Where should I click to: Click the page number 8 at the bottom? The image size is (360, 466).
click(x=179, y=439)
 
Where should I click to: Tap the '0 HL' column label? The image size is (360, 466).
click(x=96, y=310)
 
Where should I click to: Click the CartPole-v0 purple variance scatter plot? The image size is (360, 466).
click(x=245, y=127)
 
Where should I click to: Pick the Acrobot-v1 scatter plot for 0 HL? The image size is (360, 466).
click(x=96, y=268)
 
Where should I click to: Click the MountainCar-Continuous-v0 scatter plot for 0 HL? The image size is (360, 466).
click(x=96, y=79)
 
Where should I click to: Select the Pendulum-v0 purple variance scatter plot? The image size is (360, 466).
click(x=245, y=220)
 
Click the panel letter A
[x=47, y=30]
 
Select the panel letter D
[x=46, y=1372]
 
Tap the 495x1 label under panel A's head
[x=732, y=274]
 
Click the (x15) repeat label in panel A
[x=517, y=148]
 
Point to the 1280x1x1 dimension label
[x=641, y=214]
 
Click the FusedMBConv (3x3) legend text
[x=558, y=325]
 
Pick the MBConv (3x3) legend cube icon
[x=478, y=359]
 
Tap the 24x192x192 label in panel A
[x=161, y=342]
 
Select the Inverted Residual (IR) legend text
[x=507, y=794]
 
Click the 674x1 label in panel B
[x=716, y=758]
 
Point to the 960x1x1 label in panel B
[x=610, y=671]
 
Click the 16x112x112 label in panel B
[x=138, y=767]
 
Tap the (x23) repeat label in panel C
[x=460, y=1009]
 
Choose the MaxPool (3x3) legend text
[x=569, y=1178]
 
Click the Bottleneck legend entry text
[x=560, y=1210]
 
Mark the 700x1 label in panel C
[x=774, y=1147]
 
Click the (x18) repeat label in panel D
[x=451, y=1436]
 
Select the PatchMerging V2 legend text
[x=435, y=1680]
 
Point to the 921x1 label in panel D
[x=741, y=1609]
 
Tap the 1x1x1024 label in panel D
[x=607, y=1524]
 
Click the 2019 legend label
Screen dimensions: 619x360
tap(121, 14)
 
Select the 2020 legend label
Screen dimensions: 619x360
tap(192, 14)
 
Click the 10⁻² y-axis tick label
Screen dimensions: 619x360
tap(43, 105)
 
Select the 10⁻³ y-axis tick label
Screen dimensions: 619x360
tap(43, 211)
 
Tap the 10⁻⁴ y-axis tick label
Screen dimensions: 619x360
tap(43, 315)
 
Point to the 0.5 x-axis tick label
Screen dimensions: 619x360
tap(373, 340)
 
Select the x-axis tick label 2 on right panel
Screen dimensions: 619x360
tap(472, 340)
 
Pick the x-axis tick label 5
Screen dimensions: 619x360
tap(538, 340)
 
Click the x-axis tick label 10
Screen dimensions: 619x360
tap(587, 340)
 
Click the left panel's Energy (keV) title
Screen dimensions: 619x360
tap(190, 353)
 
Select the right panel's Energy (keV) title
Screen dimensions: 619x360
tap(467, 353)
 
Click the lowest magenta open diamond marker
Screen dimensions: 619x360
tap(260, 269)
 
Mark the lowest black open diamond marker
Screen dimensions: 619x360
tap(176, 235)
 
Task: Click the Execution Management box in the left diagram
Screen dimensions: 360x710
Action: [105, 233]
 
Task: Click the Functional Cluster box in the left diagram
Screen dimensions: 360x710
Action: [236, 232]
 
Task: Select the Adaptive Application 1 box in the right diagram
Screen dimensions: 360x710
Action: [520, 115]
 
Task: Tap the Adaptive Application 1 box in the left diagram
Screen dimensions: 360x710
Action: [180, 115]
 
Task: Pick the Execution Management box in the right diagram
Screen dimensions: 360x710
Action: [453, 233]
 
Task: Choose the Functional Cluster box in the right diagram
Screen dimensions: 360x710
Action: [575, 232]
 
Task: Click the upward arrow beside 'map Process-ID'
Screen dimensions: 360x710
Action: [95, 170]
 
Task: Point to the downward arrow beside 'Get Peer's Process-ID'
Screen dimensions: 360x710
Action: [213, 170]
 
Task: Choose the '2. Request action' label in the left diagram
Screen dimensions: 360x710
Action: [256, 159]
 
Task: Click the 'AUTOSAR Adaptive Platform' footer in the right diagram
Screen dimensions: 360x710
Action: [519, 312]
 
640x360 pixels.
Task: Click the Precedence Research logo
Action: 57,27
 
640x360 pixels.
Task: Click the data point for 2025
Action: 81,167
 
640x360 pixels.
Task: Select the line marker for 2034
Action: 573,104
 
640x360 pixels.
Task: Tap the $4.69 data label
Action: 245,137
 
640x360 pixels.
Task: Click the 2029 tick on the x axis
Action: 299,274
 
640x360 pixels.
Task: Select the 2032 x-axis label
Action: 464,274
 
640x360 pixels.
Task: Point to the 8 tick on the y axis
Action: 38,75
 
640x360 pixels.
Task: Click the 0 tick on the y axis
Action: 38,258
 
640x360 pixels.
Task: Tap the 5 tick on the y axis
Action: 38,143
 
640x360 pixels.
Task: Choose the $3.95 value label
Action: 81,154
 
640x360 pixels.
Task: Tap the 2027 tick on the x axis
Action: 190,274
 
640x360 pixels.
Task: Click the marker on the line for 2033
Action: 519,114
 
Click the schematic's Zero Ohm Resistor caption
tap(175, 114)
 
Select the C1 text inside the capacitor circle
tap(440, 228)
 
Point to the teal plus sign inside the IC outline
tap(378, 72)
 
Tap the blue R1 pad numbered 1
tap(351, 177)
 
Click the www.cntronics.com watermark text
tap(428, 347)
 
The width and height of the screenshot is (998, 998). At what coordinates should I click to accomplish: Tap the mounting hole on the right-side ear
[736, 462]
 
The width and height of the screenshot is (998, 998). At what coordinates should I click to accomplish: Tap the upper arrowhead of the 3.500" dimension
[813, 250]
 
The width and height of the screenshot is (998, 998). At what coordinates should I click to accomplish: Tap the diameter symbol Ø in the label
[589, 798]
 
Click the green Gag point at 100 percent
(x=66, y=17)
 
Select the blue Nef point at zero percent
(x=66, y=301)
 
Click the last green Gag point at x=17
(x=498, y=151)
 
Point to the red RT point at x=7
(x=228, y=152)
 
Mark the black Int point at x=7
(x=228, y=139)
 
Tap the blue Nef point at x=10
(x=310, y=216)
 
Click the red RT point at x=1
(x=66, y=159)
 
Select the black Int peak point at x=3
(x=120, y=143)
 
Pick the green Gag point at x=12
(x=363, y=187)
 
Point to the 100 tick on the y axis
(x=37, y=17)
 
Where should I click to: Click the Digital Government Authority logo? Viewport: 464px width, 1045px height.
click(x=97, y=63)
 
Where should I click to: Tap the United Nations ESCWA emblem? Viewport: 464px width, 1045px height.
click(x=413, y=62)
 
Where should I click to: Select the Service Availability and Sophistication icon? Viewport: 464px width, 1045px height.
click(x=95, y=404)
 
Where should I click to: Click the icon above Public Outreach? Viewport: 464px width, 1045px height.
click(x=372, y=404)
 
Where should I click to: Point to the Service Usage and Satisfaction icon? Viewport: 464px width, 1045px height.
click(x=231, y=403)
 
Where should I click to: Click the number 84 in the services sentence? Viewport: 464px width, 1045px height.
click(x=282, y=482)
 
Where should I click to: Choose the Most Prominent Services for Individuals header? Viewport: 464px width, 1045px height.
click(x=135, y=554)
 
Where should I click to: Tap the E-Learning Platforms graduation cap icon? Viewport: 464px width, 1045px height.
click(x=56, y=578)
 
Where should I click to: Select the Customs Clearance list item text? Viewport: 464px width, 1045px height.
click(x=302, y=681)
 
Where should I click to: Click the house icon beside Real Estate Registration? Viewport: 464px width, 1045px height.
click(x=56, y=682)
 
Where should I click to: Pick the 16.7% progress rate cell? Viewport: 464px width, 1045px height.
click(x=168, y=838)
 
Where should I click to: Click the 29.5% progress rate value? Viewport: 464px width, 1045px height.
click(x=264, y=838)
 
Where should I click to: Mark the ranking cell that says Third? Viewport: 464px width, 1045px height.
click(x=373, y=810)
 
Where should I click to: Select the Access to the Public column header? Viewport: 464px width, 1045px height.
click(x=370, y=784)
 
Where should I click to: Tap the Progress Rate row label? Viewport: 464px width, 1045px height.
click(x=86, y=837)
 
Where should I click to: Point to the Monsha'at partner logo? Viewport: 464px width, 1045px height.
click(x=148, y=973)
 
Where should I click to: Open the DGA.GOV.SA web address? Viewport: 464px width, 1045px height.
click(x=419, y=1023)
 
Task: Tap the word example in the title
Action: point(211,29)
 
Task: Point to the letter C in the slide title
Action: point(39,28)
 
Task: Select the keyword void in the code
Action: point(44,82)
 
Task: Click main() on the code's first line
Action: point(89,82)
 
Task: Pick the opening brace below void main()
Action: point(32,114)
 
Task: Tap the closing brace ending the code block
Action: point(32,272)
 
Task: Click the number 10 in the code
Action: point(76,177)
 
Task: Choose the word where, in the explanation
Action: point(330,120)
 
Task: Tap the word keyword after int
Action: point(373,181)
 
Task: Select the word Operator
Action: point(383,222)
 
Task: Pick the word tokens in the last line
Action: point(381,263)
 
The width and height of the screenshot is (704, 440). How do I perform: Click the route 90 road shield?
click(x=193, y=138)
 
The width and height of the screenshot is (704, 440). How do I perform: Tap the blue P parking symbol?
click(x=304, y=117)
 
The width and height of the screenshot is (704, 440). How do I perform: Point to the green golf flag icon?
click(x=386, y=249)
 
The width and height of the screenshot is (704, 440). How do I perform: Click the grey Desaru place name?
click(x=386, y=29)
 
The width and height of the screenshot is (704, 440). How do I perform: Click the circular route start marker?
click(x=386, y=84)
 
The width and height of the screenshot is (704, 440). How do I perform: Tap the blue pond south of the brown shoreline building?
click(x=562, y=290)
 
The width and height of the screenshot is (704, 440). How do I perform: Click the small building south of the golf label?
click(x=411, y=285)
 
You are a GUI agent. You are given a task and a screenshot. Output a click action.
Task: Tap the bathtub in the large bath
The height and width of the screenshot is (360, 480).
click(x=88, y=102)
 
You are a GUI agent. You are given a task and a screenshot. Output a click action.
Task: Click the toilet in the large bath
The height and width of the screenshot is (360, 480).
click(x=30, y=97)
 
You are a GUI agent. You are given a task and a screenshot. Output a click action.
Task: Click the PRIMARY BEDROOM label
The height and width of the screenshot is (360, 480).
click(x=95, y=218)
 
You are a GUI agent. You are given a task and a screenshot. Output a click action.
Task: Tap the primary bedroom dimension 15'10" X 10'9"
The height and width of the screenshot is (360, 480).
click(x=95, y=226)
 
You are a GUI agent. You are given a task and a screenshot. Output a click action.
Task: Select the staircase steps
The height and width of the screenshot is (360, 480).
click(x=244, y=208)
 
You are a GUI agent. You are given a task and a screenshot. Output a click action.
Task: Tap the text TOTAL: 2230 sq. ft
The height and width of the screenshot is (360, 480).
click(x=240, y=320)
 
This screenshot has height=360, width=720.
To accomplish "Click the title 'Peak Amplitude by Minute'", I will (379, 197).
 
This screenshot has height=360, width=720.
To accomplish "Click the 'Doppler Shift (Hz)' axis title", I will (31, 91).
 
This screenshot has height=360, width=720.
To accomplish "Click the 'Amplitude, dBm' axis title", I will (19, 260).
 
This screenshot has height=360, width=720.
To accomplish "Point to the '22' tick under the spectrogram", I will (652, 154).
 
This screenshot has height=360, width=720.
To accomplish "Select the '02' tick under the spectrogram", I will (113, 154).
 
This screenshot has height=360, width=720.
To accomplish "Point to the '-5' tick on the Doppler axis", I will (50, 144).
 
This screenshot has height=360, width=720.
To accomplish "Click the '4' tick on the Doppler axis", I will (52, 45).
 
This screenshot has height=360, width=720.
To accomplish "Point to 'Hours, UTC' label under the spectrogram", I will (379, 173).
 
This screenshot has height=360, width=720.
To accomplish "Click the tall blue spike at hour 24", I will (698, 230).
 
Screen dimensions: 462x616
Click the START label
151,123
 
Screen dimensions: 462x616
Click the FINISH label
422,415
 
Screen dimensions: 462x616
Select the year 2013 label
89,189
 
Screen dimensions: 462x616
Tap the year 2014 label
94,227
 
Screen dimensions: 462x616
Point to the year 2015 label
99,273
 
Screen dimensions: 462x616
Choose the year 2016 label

### The task
Between the line holding "Point to the teal" and the line holding "(x=66, y=301)", inclusive, switch "mounting hole" to "screw hole" and write out those lines of the items again, leaving everything else unchanged.

### Written response
Point to the teal plus sign inside the IC outline
tap(378, 72)
 
Tap the blue R1 pad numbered 1
tap(351, 177)
 
Click the www.cntronics.com watermark text
tap(428, 347)
 
The width and height of the screenshot is (998, 998). At what coordinates should I click to accomplish: Tap the screw hole on the right-side ear
[736, 462]
 
The width and height of the screenshot is (998, 998). At what coordinates should I click to accomplish: Tap the upper arrowhead of the 3.500" dimension
[813, 250]
 
The width and height of the screenshot is (998, 998). At what coordinates should I click to accomplish: Tap the diameter symbol Ø in the label
[589, 798]
 
Click the green Gag point at 100 percent
(x=66, y=17)
 
Select the blue Nef point at zero percent
(x=66, y=301)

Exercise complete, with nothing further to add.